OBJETIVO DE LA TAREA: Copia de nuevo el texto sobre el fracaso del multiculturalismo, comenzando por "Volviendo al fracaso" y continuando hasta "estado en lucha.", y sustituye en él "diez años" por "quince años".

FRAGMENTO DEL TEXTO:
··········
Ello pone de manifiesto el evidente fracaso del multiculturalismo propugnado por el establishment europeo, basado en apriorismos abstractos que desprecian tanto la importancia y complejidad de las cosmovisiones religiosas en la vida de los creyentes como el valor que la identidad reviste para la mayor parte de naciones europeas.
Han jugado a aprendices de mago creyendo erróneamente que los pueblos eran sólo una constitución y tratando a sus habitantes como simple mercancía intercambiable sin más motivación que los intereses materiales.
En este sentido, convendría no olvidar que el laicismo francés se construyó a lo largo del siglo XIX, sobre todo después de la caída de Napoleón III y la proclamación de la Tercera República, en contra del catolicismo. En el siglo XIX la lucha terminó con la expulsión del catolicismo de la esfera pública.
Ahora Macron, cuando por fin parece despertar de su ensoñación multicultural, intenta repetir la misma jugada con el Islam. Sin embargo, intuyo que con éste el combate no será igual de fácil, especialmente teniendo en cuenta la sociedad de redes en la que estamos inmersos, el enorme peso demográfico del mundo musulmán, su creciente influencia en Europa y el rol de países como Turquía, Qatar, Arabia Saudita o Marruecos, que no renunciarán a usar esta palanca para influenciar en la política europea y francesa.
Volviendo al fracaso del “multiculturalismo”. Hay que subrayar que de ello ya hablaron hace más de diez años tanto Ángela Merkel como David Cameron y Nicolás Sarkozy, los mismos dirigentes que posteriormente se olvidaron de sus palabras y empezaron a criticar y a estigmatizar a aquellas fuerzas políticas y especialistas que advertían del peligro de transformar sociedades homogéneas en nuevas Torres de Babel y del riesgo de convertir a Europa en un campo de batalla entre la civilización europea y la civilización islámica.
De hecho, la historia nos muestra que el Islam, desde su aparición, no puede considerarse bajo ningún concepto un amigo ni de la civilización europea ni del cristianismo y que la mayor parte del tiempo las potencias europeas cristianas e islámicas han estado en lucha.
Es cierto que han existido períodos de paz y de frágil coexistencia, pero estos han sido la excepción que confirma la regla y ello no debería extrañarnos si tenemos en cuenta que uno de los objetivos del Islam es la sumisión de todos los infieles a Allah y el reconocimiento de Mahoma como su profeta. En último término un musulmán siempre considerará que un infiel es una persona equivocada y susceptible de ser convertida, más aún si éste es ateo, tal como sucede en gran medida en Europa occidental.
Por otro lado, el mundo arabo-musulmán, a diferencia de lo que sucede en Europa, que se avergüenza de su propia historia y raíces cristianas, mantiene muy vivo el recuerdo de su historia y no olvida ni las Cruzadas ni la pérdida de Al-Ándalus ni el final del Imperio Otomano ni el humillante control colonial establecido en el norte de África y Oriente Próximo por parte de Reino Unido y Francia desde la segunda mitad del siglo XIX y hasta la primera del siglo XX. Ya hace tiempo que tanto allí como aquí las uvas de la ira y del resentimiento van madurando.
··········
Listado de datos:
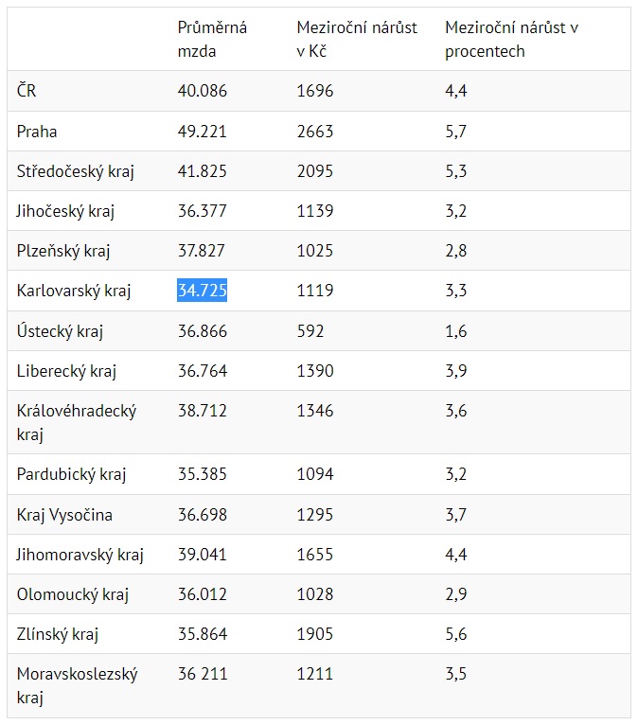Click Jihomoravský kraj increase 1655
This screenshot has height=725, width=638.
315,555
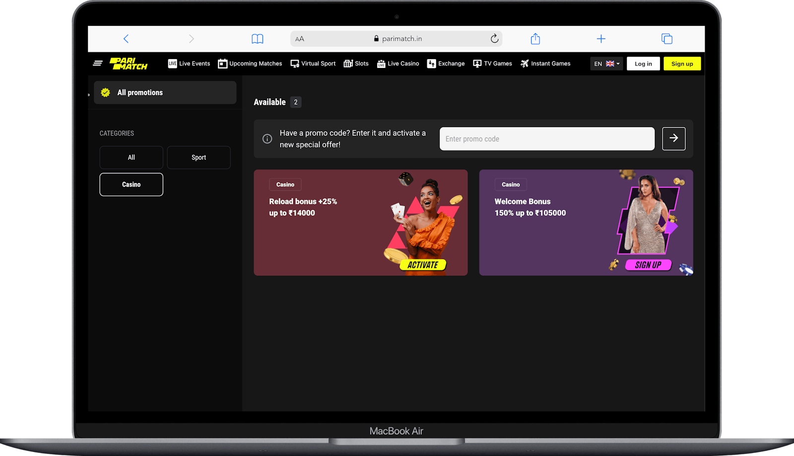Expand the EN language dropdown
Screen dimensions: 794x456
pos(606,64)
··········
RESPUESTA FINAL:
Volviendo al fracaso del “multiculturalismo”. Hay que subrayar que de ello ya hablaron hace más de quince años tanto Ángela Merkel como David Cameron y Nicolás Sarkozy, los mismos dirigentes que posteriormente se olvidaron de sus palabras y empezaron a criticar y a estigmatizar a aquellas fuerzas políticas y especialistas que advertían del peligro de transformar sociedades homogéneas en nuevas Torres de Babel y del riesgo de convertir a Europa en un campo de batalla entre la civilización europea y la civilización islámica.
De hecho, la historia nos muestra que el Islam, desde su aparición, no puede considerarse bajo ningún concepto un amigo ni de la civilización europea ni del cristianismo y que la mayor parte del tiempo las potencias europeas cristianas e islámicas han estado en lucha.